Listen : Audio version of this article
The new Artificial Intelligence of Google can almost mimic the human speech perfectly. A company named DeepMind has shared the details about the Wave Net. DeepMind is a research company for artificial intelligence. The real human speech can be synthesized by using the deep neural network called Wave net. Now the technology has an improved version which is rolled out so that we can use it with the Google Assistant. Text-to-speech is otherwise known as the speech synthesis. It will utilize typically one of the two techniques. The recordings of a voice actor are chunked together into pieces in the concatenated TTS. The main drawback in this method is that whenever there are any changes or upgrades, the audio libraries should be replaced. A set of parameters are used by the parametric TTS to produce speech which is generated by the computer. But sometimes this speech can sound robotic and unnatural.
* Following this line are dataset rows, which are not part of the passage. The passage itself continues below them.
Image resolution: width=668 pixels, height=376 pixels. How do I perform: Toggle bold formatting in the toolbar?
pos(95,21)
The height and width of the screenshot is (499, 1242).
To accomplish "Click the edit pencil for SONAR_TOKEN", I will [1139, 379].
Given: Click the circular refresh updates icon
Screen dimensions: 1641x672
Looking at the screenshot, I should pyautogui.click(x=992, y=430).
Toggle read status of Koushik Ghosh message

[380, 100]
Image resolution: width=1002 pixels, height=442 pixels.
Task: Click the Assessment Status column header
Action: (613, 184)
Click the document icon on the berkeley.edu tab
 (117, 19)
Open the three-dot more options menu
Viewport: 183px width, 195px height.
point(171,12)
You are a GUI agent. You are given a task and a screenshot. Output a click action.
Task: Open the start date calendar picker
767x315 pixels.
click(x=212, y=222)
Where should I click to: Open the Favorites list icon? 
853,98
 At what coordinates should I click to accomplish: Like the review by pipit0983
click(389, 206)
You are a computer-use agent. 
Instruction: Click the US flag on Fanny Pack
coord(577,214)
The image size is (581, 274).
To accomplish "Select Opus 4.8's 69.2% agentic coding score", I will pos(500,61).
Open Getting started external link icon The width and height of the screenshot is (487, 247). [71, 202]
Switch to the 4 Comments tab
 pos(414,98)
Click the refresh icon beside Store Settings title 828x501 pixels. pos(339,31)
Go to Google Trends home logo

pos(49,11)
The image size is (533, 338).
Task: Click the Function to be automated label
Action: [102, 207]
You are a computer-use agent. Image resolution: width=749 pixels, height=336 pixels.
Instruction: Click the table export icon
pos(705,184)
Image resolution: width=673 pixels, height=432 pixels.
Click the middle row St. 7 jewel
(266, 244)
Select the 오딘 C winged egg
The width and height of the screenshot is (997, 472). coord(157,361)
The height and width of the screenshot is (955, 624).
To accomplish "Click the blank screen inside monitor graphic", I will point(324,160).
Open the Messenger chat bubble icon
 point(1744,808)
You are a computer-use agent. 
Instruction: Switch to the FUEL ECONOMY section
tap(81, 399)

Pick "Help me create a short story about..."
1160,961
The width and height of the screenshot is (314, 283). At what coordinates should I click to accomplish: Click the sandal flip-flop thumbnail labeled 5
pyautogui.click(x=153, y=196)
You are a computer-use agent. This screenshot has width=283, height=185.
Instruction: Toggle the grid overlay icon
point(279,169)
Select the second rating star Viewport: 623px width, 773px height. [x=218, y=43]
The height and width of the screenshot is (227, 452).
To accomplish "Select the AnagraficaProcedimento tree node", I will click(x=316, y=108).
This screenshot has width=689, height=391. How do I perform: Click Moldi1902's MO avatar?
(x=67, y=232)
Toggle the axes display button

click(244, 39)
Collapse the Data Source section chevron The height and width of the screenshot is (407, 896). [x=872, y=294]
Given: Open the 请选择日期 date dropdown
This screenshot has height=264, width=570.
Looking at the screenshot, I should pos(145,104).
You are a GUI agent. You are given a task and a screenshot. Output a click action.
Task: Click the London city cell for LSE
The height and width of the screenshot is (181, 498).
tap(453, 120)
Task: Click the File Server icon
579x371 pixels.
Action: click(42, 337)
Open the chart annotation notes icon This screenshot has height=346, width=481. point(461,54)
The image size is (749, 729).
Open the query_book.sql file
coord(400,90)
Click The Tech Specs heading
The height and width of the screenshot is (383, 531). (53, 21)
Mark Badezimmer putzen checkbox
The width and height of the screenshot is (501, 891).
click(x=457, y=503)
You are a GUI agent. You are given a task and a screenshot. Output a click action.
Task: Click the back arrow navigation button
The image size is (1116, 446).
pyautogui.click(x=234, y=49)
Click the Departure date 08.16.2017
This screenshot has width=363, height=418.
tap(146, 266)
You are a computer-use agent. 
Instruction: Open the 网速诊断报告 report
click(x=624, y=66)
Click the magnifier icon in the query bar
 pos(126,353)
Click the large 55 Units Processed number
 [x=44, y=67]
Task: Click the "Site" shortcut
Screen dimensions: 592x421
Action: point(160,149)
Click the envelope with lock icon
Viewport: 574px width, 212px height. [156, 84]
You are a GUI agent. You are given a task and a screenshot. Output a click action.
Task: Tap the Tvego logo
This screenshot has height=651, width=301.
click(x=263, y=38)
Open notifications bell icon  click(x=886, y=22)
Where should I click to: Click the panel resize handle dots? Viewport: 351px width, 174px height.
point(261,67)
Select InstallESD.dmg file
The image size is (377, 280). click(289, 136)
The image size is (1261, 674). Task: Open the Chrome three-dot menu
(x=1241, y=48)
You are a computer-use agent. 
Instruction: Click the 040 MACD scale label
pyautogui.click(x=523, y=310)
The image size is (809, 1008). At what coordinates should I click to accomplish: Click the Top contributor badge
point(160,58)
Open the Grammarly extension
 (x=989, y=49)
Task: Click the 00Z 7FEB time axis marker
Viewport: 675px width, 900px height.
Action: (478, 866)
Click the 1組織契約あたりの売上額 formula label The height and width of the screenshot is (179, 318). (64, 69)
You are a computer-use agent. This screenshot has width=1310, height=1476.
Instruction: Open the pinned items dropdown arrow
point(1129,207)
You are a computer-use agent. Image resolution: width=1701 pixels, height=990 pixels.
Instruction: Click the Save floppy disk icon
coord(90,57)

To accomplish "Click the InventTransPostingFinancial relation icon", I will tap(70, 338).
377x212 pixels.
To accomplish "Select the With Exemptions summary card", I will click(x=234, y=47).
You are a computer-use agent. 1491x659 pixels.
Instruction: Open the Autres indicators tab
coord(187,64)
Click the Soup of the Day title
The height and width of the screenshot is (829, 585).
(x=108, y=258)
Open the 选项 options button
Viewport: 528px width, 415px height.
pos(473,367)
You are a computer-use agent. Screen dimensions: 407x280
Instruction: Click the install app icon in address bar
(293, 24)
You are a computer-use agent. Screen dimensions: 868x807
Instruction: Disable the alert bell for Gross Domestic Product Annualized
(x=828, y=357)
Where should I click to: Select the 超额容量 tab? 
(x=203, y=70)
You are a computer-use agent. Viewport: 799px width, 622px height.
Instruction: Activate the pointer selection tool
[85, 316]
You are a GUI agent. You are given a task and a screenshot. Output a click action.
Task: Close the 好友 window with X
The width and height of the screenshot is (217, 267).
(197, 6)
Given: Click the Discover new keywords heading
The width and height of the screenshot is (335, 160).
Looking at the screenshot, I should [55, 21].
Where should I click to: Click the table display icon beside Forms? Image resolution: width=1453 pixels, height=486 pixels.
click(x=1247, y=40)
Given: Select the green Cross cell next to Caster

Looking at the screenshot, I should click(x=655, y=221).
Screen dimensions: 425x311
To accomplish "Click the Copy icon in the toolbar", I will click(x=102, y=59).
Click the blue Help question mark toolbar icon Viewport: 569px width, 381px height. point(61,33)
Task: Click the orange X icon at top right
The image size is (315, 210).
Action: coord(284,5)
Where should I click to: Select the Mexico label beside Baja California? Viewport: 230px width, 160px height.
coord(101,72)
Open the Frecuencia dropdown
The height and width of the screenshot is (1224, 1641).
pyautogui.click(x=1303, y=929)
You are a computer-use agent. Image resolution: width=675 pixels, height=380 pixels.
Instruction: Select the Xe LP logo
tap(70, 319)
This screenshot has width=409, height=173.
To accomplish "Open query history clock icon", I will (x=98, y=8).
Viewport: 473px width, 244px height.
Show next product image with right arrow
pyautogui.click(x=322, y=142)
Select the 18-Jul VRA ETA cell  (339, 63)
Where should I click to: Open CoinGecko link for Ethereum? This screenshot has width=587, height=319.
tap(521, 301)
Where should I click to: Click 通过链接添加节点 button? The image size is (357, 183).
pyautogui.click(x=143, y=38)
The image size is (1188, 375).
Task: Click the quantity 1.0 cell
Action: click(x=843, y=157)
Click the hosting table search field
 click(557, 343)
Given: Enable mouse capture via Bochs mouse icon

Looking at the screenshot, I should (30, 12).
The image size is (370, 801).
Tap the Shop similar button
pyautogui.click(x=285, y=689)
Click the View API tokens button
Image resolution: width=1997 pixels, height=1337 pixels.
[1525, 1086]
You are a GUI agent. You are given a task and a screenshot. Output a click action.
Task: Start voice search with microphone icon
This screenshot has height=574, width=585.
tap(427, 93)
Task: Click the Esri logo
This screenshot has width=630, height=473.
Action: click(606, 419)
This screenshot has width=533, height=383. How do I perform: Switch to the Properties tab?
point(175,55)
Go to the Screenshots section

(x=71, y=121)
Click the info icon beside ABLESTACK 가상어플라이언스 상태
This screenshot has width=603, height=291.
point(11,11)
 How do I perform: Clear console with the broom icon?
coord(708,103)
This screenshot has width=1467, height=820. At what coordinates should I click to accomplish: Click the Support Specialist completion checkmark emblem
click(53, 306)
The waveforms can also be produced from the wave net. When a convolution neural network is developed by a system then waveforms can be produced from the scratch. In order to synthesize the voices a platform with many speech samples is used for training. We will also consider the waveform s which will sound realistic and which do not sound realistic. The natural intonation can be produced by the speech synthesizer and also includes the details of the lip smacks.
A unique accent can be developed with the samples which are fed into the system. If different data sets are fed then many distinct voices can be created by using them. The amount of computing power is significant in the wave net which a very big limitation is in fact. To generate audio which is of 0.02 seconds it needs one second which is not very fast.
From the past twelve months the improvements are done on the system by the engineers of DeepMind. They optimized the wave net to the point so that a raw waveform can be produced. These waveforms will last one second with just 50 milliseconds and they are 1000 times faster when compared with the original. There is an increase in resolution for each sample from 8 bits to 16 bits. The human listeners are contributed with high scores in the test. The consumer products like Google Assistant can be integrated by the system which is improved.
Japanese voices and US English can be generated in all platforms for the Google Assistant by using the Wave Net. Depending upon the samples which are fed into the system, special voices can be created. To synthesize the real sound of human speech for other dialects and languages, the wave net should be used by the Google.